• **SOURCE DOCUMENT**:
Because we found a solution that fixed the problem earlier, and I marked that post as a solution. Now we are continuing in this same thread because it’s the same problem, trying to find the root cause to this issue. We can ask the @moderators to mark the thread as unsolved I suppose.
-
Oh, i see. I will inform you if file is appearing.
-
here it comes again now, i have a log file that your script created and i think this is not the usual situation. here is what happened now:
task was deploying and DURING that task the host data was updated with new mac address (i am aware that it is not best usage it was not me)
so i have the log, where to put it? mail maybe? it has many info about our setup, maybe not best to have it on a forum ,) let me know how to share with it with you.
-
@foglalt You can sanitize the log and post it here, or you could email it to me and I can look over it - PM me for my email address. To reset the ‘trap’, you just need to delete/move/rename the log that appeared. If you choose to sanitize and post here, don’t just wholesale delete stuff. For example, instead of completely removing an address or hostname, replace it with a sanitized one. Use search & replace for this - and ensure the integrity of the log is still valid.

• **WRITTEN INSTRUCTION 1**:
Answer from the forum thread:
(a) Whom does the first post suggest asking to mark the thread as unsolved?
(b) What was updated while the task was deploying?
(c) What must be done to reset the "trap"?
The forum thread and the rows are unrelated to each other.

• **PROVIDED MATERIAL**:
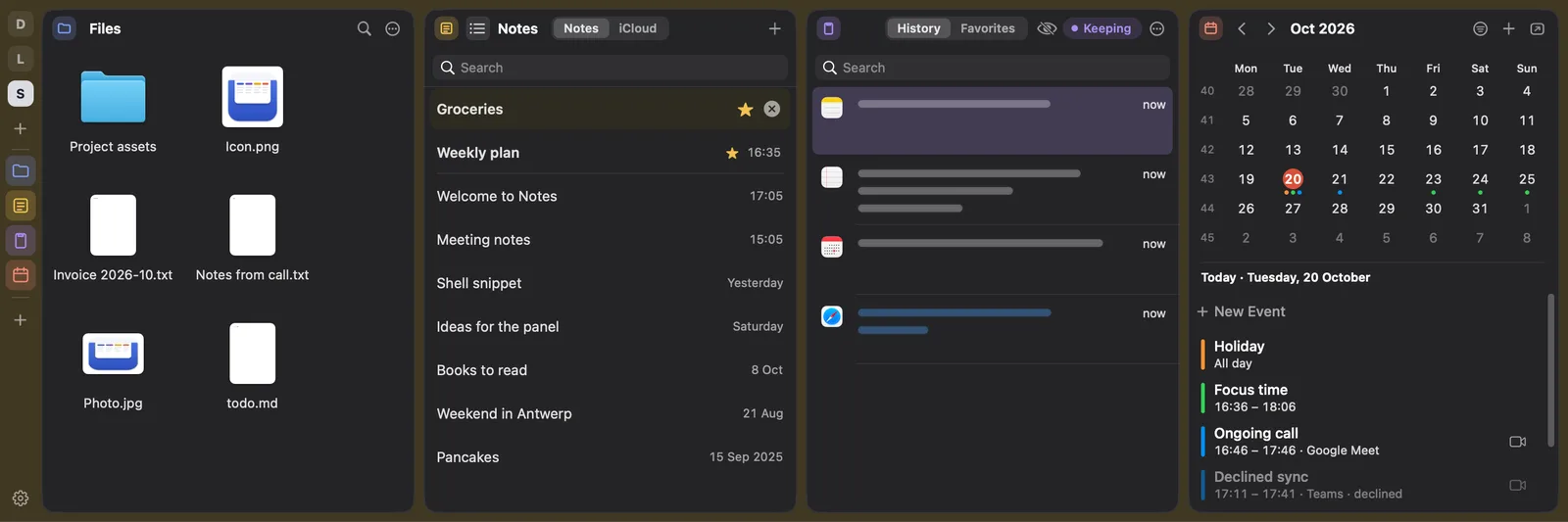Toggle the Keeping status pill

[x=1102, y=28]
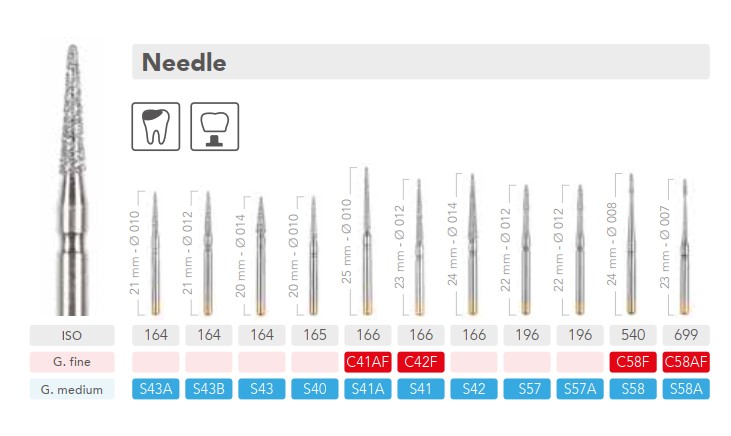Viewport: 731px width, 436px height.
Task: Click the G. fine row label
Action: (x=72, y=362)
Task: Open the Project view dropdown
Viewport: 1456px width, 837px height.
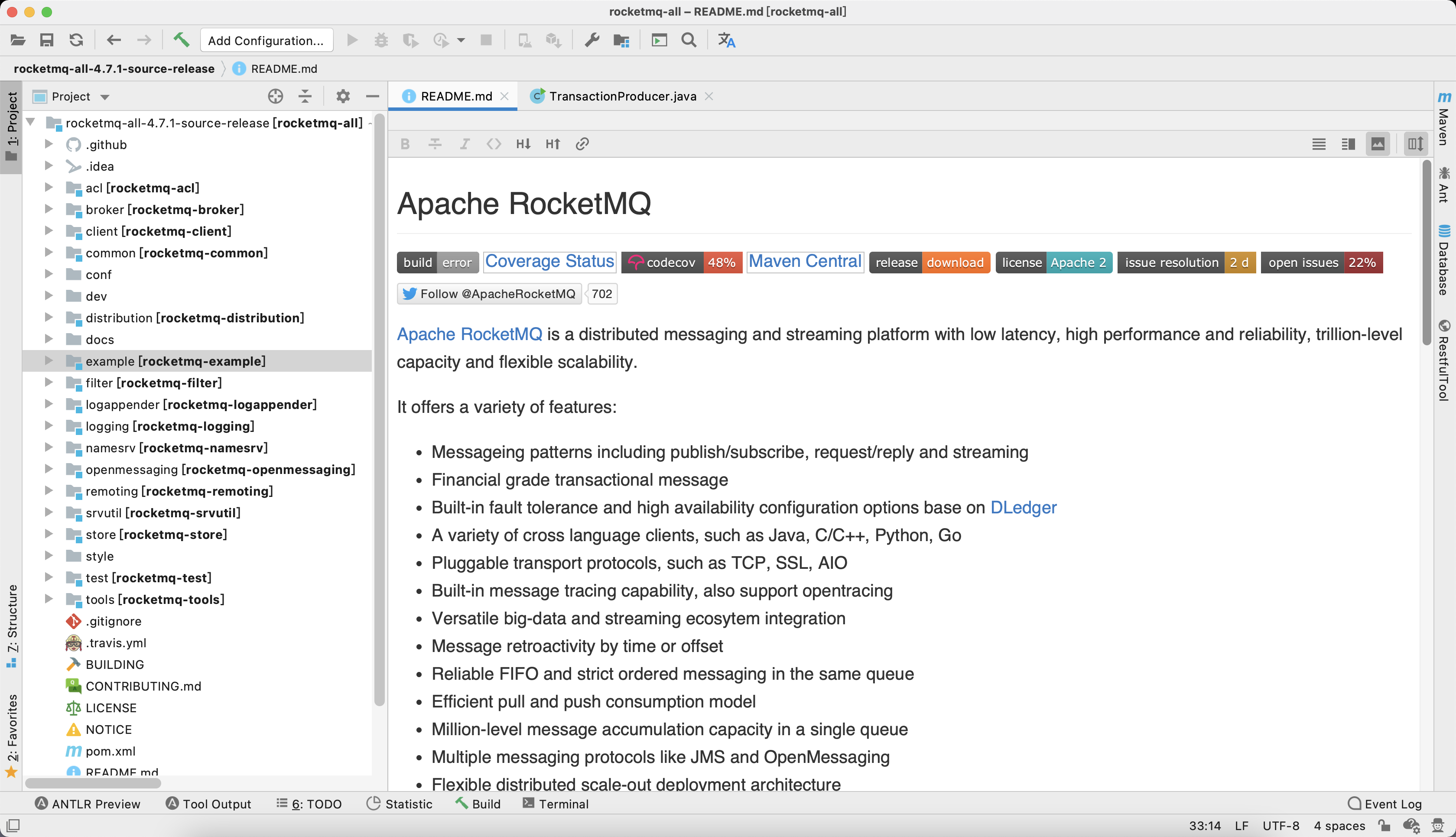Action: tap(105, 97)
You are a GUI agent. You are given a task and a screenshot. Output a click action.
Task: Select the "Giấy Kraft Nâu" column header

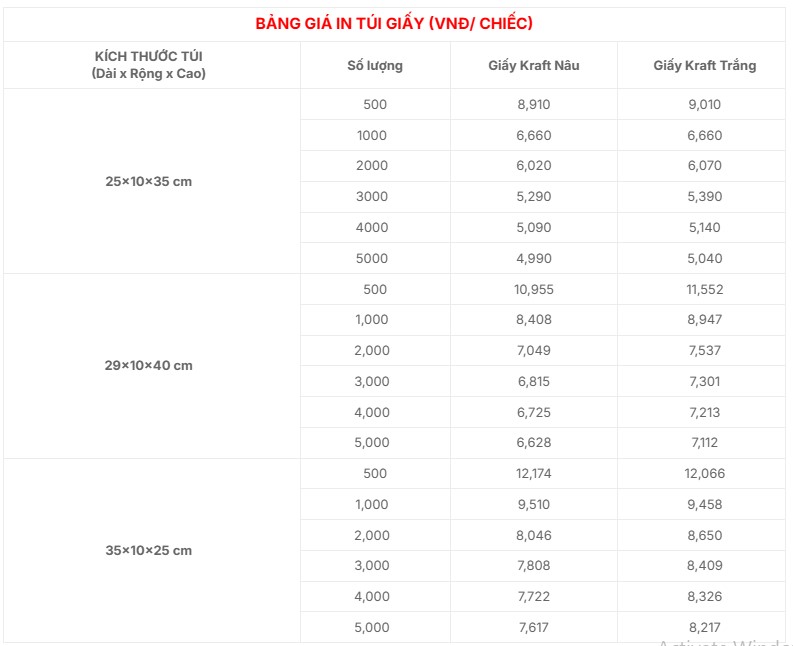pos(534,66)
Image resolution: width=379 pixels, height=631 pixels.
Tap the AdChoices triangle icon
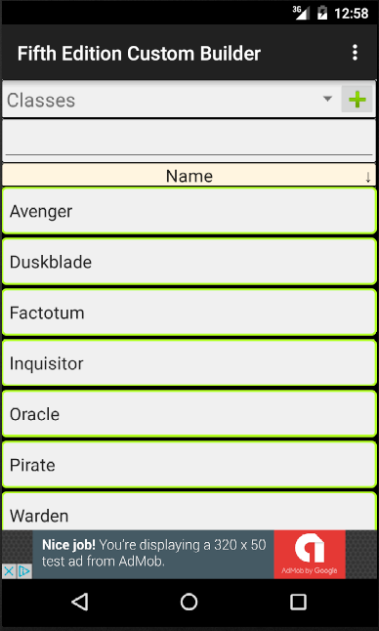[x=24, y=571]
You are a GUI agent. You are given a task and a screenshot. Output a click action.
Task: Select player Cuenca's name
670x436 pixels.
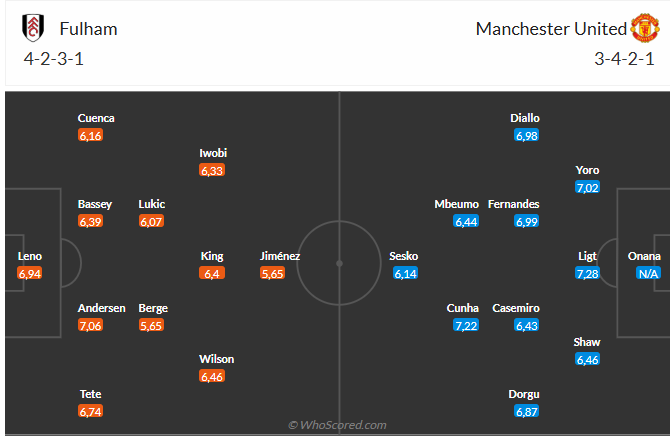pyautogui.click(x=96, y=118)
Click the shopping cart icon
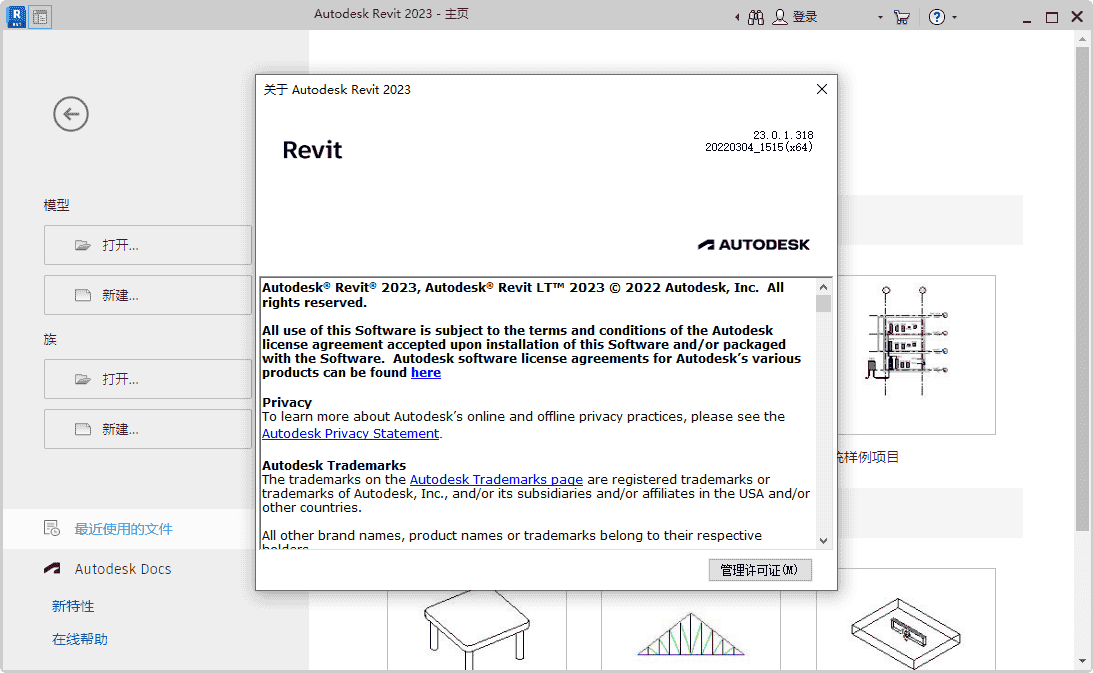 [902, 17]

• **WRITTEN INSTRUCTION 2**:
In the rows, swap "shopping cart" for "basket" and write out again the lines from the one holding "Image resolution: width=379" through the end of the rows, both ends included. Change nothing else, and leave the pictures out.

• **FINAL ANSWER 1**:
(a) The @moderators.
(b) The host data, with a new mac address.
(c) The log that appeared must be deleted, moved or renamed.

• **FINAL ANSWER 2**:
Image resolution: width=379 pixels, height=631 pixels.
Tap the AdChoices triangle icon
[x=24, y=571]
You are a GUI agent. You are given a task and a screenshot. Output a click action.
Task: Select player Cuenca's name
670x436 pixels.
pyautogui.click(x=96, y=118)
Click the basket icon
 [902, 17]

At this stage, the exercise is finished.